Guide: How to prevent secrets committed in the repo

[kingdonb]

• validate.sh error "sops: Additional property sops is not allowed" flux2-kustomize-helm-example#48

In the issue above, we found that kubeconform can be told to ignore secrets since we properly encrypt them, they will not validate.

In #1481, I mentioned that users might combine IAM authorization to prevent unauthorized access and SOPS to encrypt the data and protect it from reading in case of unintentional disclosure. All of that goes out the window if users forget to encrypt the secret.

I have gone looking for a good answer to this question several times in the past, and I never found a really good one. I looked at pre-commit, but that depends on the users installing it. I think that potentially you can have a receive hook on a git repo that checks for secrets, but as soon as it failed and prevented work from going in for any unrelated reason I'd be ripping that thing back out and cursing under my breath. So the next-best solution would have been a scanner to alert us when a repository secret gets committed and pushed unencrypted, and take immediate action based on whenever that happens.

"It happens" so say we can't prevent it from happening, but we can have procedures in place for invalidating and rotating secrets when they may have been compromised, (and if it's possible to identify which secret source that secret belongs to, we can invalidate them automatically when they are first detected. Maybe some platform offers all that... it's all out of scope for Flux, but we are also the best positioned org to help tell folks about a solution for this problem space, if there's one that exists.)

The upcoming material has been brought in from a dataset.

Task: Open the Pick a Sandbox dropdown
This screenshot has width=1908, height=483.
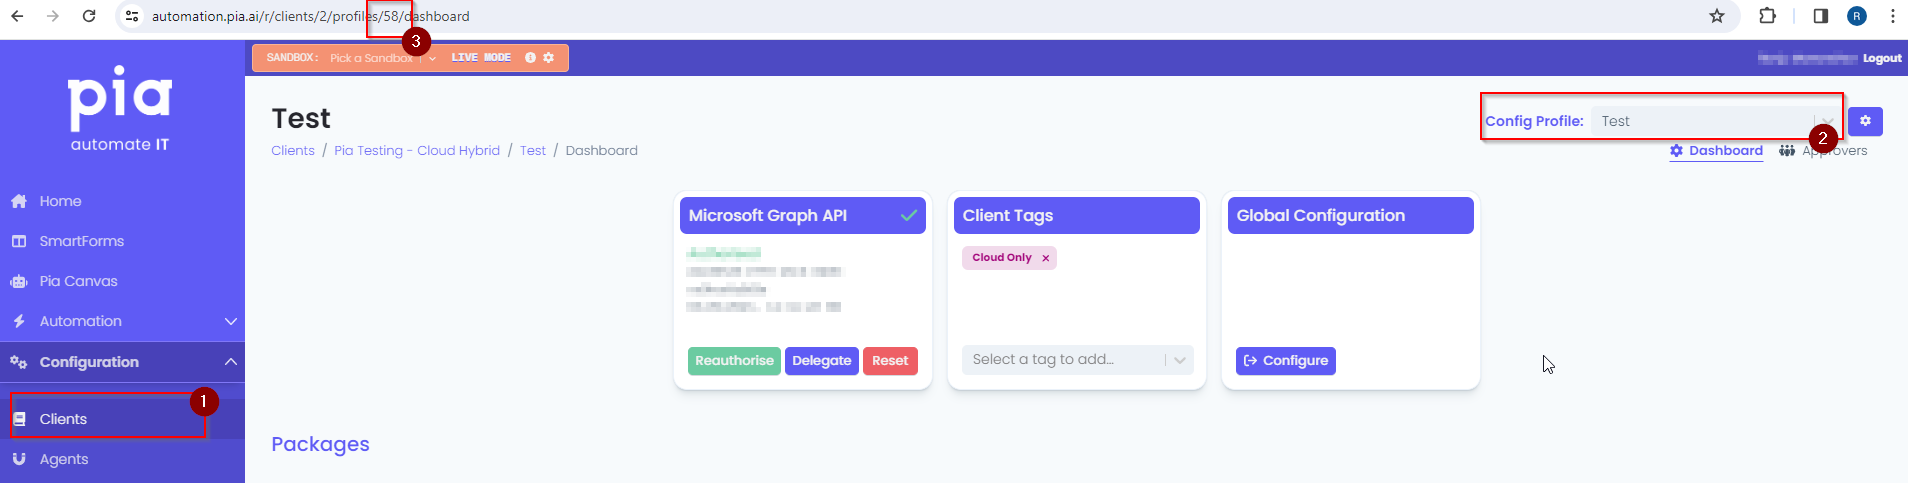Action: click(382, 58)
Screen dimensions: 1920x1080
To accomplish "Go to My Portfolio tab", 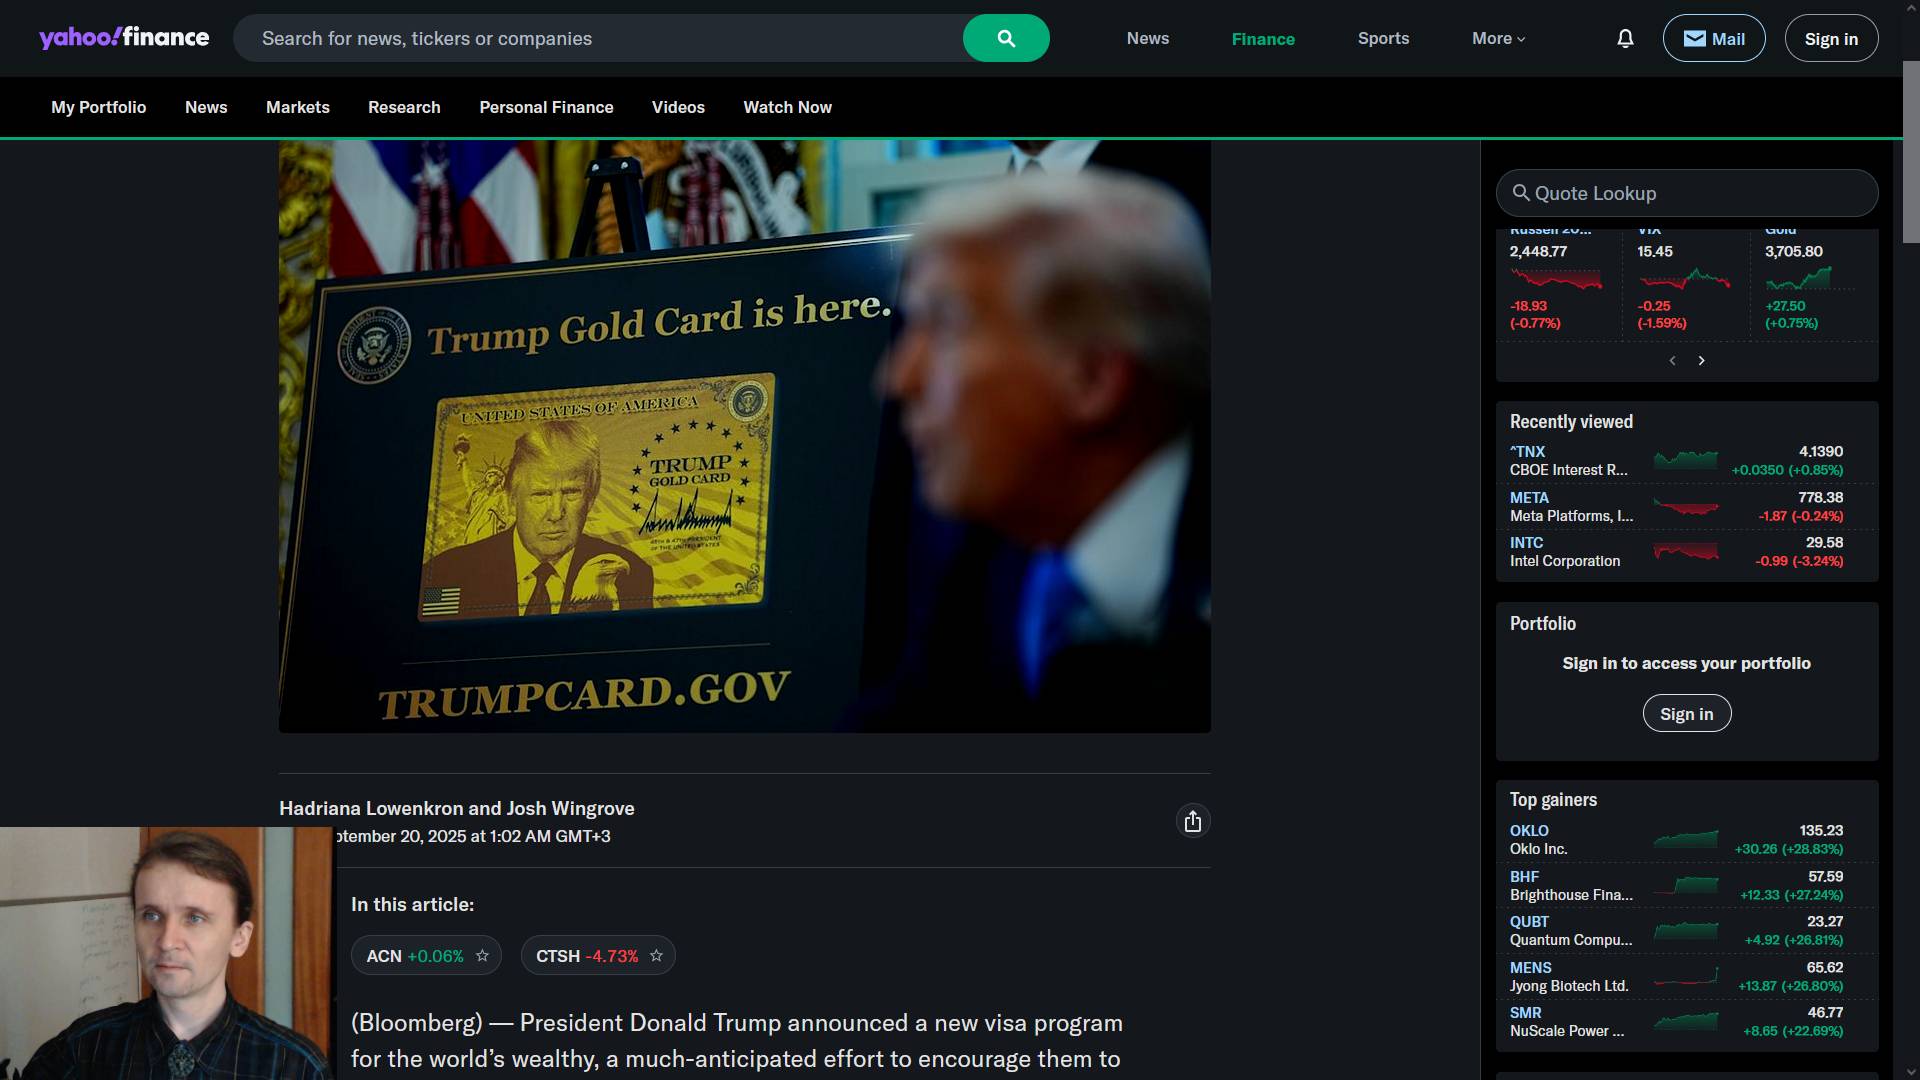I will pyautogui.click(x=98, y=107).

Would this type of guide make sense to add somewhere in the Flux docs, or can we develop it separately and introduce it here later (in the github-app-secret project aegis?)

[kingdonb]

I tried to add pre-commit hooks but I found this approach was fraught (when I tried some time ago), and I never tried again so far.

Maybe it would be better if I built my pre-commit hooks using kubeconform itself? If you do want to allow secrets in the repo, but only encrypted ones, perhaps we can propose an enhancement to kubeconform itself, to present a way for users to prevent accidentally committing an unencrypted secret with its data exposed.

I think it's true that using Flux with SOPS demands or implies that secrets will be stored in the repo in one way or another. Whether that repo is a separate one, with different access controls, is for policy to determine. The more we discuss storing secrets in a repo at all, the more attention this topic needs.

Allowing secrets through the validator only solves half the problem, kubeconform in a precommit hook would be more ideal if it could also alert on non-encrypted secrets that are valid (don't only skip, but validate there are not any plain-text secrets!)

Is this an anti-pattern or can we offer prescriptive guidance about how and why to do it this way?

https://github.com/yuvipanda/pre-commit-hook-ensure-sops

I found this, it looks familiar, this might be the pre-commit hook I tried using before that failed. It looks like it has been updated more recently than I tried using it, though, so maybe it has been improved since then. I'm still wary because of bad experiences before, and I'm not that familiar with Python so maybe someone who is can be a better judge if this is any good.